Merasakan semacam ketenangan yang aneh, meski kehangatan perlahan menyebar ke punggungnya membuat dadanya berdenyut, Amane membiarkan dagunya bertumpu pada lututnya.
“…Tolong jangan beri tahu orang-orang tentang pengalaman pertamamu atau apapun itu lagi,” gumamnya. “Aku benar-benar tidak tahu bagaimana menanggungnya.”
Dia merasa Mahiru menggigil, seolah-olah dia baru saja mengingat masalah itu. Kemudian, rupanya, dia berbalik, karena dia merasa dia memegang bagian belakang bajunya.
“I-Bukan itu yang ingin kukatakan sama sekali, oke?! Ya, memang begitu, tapi aku tidak mengatakannya dengan mengingat hal itu !”
“Aku—aku mengerti, jadi jangan bicara lagi.”
Mengetahui bahwa Mahiru tidak pernah begitu dekat dengan siapa pun membuatnya semakin memalukan ketika dia membicarakan hal-hal seperti itu.

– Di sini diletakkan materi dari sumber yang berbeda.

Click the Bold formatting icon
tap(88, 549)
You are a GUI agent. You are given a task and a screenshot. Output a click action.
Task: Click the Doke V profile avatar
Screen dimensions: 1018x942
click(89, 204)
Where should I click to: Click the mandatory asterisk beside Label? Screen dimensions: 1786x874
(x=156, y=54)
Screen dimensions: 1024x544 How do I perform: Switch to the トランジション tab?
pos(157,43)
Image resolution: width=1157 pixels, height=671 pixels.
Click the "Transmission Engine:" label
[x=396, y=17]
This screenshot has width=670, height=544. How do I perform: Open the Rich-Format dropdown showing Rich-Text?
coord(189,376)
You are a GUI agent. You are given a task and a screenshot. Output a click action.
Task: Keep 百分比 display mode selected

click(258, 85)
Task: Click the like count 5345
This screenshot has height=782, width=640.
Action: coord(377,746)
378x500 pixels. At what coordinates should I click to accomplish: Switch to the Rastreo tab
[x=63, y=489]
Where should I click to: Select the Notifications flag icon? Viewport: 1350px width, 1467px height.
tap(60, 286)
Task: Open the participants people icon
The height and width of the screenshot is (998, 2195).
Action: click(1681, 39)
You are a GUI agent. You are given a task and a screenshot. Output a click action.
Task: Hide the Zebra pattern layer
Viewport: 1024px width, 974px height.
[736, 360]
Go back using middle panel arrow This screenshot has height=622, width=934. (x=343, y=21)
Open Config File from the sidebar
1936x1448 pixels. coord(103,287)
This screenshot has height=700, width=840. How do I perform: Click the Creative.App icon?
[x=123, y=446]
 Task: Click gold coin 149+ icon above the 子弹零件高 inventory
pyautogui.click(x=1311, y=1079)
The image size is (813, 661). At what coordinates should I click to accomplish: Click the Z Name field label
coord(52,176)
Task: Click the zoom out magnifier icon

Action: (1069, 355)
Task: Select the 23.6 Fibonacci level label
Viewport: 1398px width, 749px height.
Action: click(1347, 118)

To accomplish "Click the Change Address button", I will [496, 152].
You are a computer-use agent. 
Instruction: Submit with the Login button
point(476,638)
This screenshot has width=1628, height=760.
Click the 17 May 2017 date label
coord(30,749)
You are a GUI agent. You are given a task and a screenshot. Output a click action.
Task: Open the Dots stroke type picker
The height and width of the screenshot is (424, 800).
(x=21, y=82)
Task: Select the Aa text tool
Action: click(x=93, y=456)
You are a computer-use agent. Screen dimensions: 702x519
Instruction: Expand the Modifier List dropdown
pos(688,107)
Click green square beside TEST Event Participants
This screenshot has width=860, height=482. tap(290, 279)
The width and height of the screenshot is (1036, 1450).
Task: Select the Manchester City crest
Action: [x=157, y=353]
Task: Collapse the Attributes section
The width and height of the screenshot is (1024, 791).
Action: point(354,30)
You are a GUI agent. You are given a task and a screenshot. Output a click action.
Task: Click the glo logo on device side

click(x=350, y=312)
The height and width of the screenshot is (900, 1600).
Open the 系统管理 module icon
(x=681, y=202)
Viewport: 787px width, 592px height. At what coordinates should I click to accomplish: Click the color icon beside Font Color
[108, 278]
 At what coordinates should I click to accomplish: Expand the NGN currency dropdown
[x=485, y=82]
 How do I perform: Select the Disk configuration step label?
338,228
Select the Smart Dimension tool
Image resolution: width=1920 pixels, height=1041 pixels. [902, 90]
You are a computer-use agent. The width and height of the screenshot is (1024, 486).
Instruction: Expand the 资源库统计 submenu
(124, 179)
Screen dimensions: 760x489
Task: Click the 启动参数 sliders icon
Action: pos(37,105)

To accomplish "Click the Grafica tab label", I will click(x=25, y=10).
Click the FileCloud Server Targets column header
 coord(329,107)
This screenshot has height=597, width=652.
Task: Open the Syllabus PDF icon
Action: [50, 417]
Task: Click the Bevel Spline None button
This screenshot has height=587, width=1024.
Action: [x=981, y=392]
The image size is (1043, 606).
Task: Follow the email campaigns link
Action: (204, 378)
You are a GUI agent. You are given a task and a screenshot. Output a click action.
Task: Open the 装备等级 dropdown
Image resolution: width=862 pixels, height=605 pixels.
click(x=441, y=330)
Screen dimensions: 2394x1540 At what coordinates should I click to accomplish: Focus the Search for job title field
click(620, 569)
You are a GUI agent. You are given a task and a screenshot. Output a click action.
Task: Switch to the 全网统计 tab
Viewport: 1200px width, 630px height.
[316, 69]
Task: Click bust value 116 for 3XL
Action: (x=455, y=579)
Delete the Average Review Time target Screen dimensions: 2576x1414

Tidak perlu banyak berpikir untuk menyadari bahwa mereka berdua telah mengalami banyak hal pertama bersama.
Setidaknya dalam kasus Amane, Mahiru adalah gadis pertama yang dia pegang, kecuali ibunya ketika dia masih kecil. Mahiru juga satu-satunya yang pernah dia peluk. Itu sangat mungkin sama untuknya.
Menjadi bagian dari pengalaman baru dengan gadis yang disukainya, menjadi langkah pertama baginya, menyenangkan, memalukan, dan suatu kehormatan.
Amane mendapati dirinya berharap dia bisa menjadi cinta pertama dan terakhirnya juga.
Dia tersenyum diam-diam pada dirinya sendiri saat Mahiru meletakkan dahinya di punggungnya dan mengusapnya karena malu. Alangkah baiknya tetap di sisinya di masa depan, pikirnya.